GIVEN PROBLEM: Arrange the records, from their first line through the line containing "Action: pyautogui.click(x=341, y=6)", as a numbered list, leaving out any blank lines.

DATASET RECORDS:
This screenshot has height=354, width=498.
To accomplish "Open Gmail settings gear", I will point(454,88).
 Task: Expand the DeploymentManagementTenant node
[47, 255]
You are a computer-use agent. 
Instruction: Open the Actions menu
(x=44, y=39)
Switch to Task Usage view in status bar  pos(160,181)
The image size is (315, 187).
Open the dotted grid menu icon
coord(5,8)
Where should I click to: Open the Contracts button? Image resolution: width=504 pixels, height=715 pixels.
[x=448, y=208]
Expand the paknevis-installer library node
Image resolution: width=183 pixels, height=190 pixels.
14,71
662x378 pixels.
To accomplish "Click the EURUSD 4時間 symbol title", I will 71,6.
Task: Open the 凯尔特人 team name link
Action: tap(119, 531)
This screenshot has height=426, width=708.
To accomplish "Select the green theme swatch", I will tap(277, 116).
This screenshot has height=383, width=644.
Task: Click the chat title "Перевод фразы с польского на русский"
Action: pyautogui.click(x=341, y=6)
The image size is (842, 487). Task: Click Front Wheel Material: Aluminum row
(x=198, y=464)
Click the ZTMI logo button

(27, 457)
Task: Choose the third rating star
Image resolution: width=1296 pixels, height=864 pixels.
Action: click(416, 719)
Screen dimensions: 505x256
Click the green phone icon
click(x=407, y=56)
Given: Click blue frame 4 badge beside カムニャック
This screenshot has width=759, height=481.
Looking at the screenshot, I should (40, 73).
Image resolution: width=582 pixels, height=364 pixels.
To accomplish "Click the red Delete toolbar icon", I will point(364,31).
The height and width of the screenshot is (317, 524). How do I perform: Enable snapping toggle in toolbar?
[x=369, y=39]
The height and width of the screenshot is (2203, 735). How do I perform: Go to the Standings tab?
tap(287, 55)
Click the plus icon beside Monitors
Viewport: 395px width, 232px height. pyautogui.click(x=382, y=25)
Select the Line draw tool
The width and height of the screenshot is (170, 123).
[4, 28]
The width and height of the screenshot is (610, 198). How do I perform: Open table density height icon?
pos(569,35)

EXERCISE RESPONSE:
1. This screenshot has height=354, width=498.
2. To accomplish "Open Gmail settings gear", I will point(454,88).
3.  Task: Expand the DeploymentManagementTenant node
4. [47, 255]
5. You are a computer-use agent. 
6. Instruction: Open the Actions menu
7. (x=44, y=39)
8. Switch to Task Usage view in status bar  pos(160,181)
9. The image size is (315, 187).
10. Open the dotted grid menu icon
11. coord(5,8)
12. Where should I click to: Open the Contracts button? Image resolution: width=504 pixels, height=715 pixels.
13. [x=448, y=208]
14. Expand the paknevis-installer library node
15. Image resolution: width=183 pixels, height=190 pixels.
16. 14,71
17. 662x378 pixels.
18. To accomplish "Click the EURUSD 4時間 symbol title", I will 71,6.
19. Task: Open the 凯尔特人 team name link
20. Action: tap(119, 531)
21. This screenshot has height=426, width=708.
22. To accomplish "Select the green theme swatch", I will tap(277, 116).
23. This screenshot has height=383, width=644.
24. Task: Click the chat title "Перевод фразы с польского на русский"
25. Action: pyautogui.click(x=341, y=6)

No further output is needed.